**To do:** Please recast the stretch from the line containing "Open the notifications bell" through the line containing "Click the 1X2" as a JSON list of strings, one string per line, with blank lines skipped and the pictures left out.

**Data shown:**
- - - -

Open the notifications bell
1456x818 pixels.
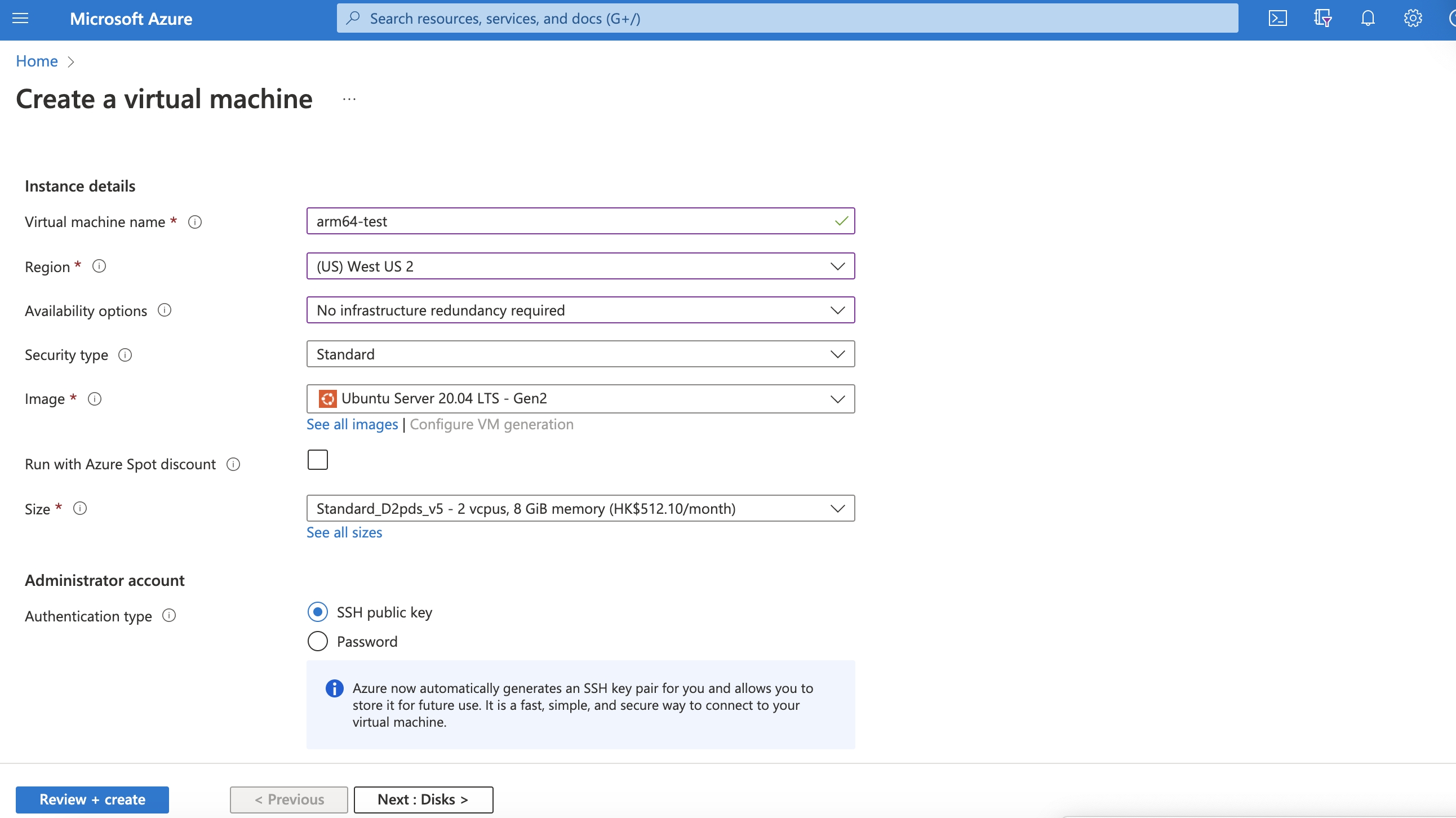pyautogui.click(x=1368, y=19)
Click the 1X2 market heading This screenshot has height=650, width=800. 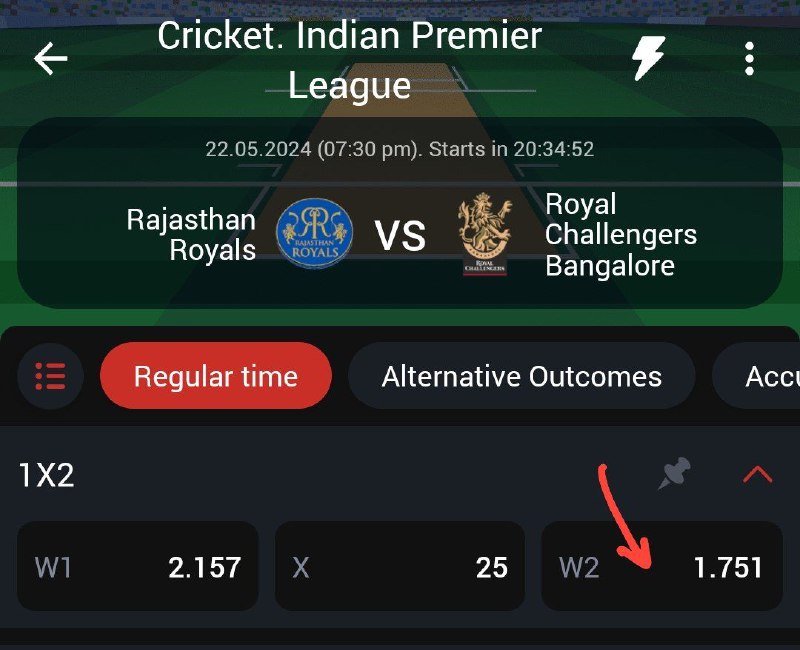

- - - -

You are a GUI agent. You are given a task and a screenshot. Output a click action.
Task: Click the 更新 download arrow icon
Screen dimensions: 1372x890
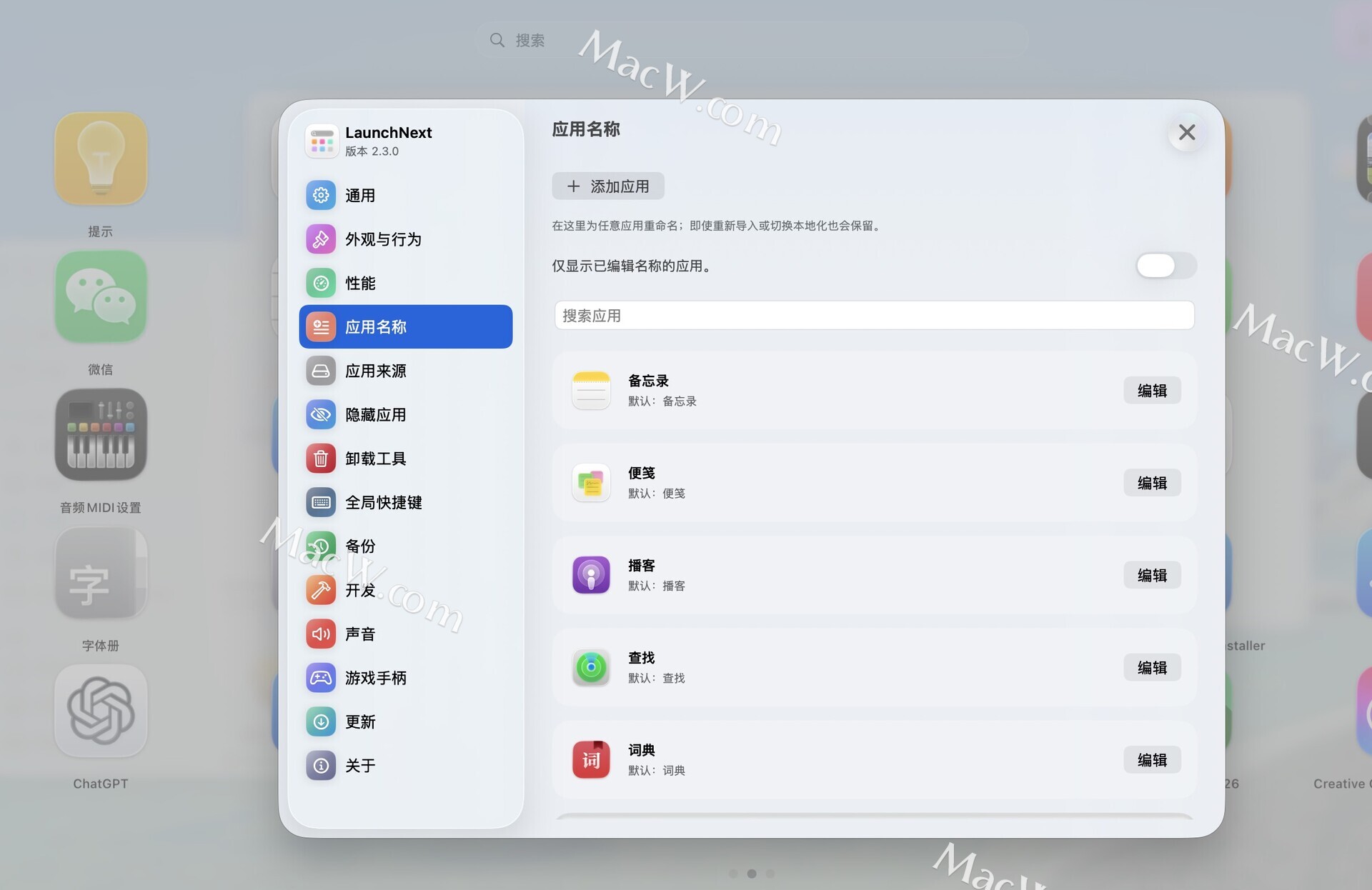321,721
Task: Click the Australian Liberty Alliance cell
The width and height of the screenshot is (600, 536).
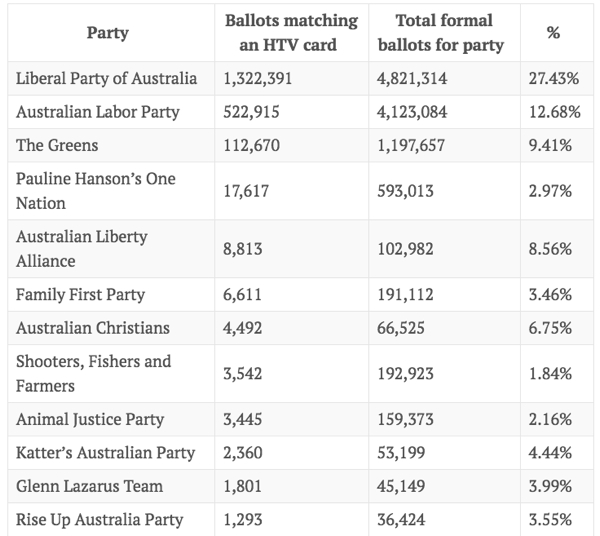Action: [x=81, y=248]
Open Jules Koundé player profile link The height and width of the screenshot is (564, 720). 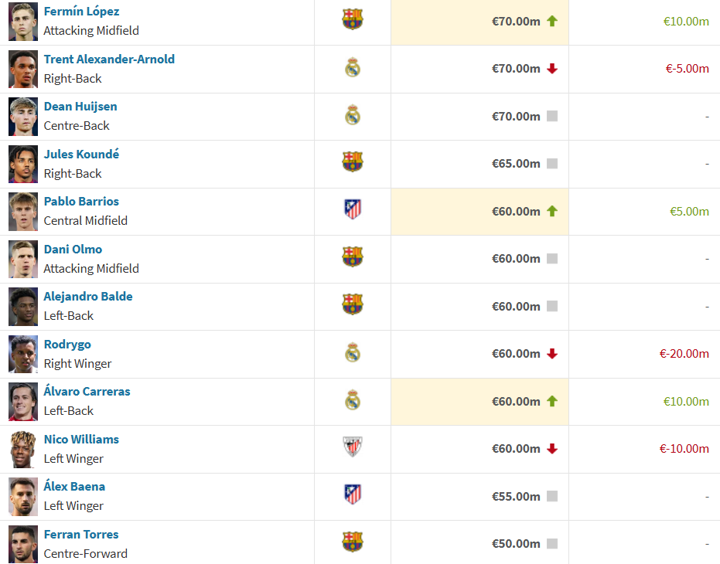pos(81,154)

- - - -

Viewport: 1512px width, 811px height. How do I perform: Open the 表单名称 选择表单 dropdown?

- - - -

**Answer to the problem:**
[
  "Open the notifications bell",
  "1456x818 pixels.",
  "pyautogui.click(x=1368, y=19)",
  "Click the 1X2 market heading This screenshot has height=650, width=800. "
]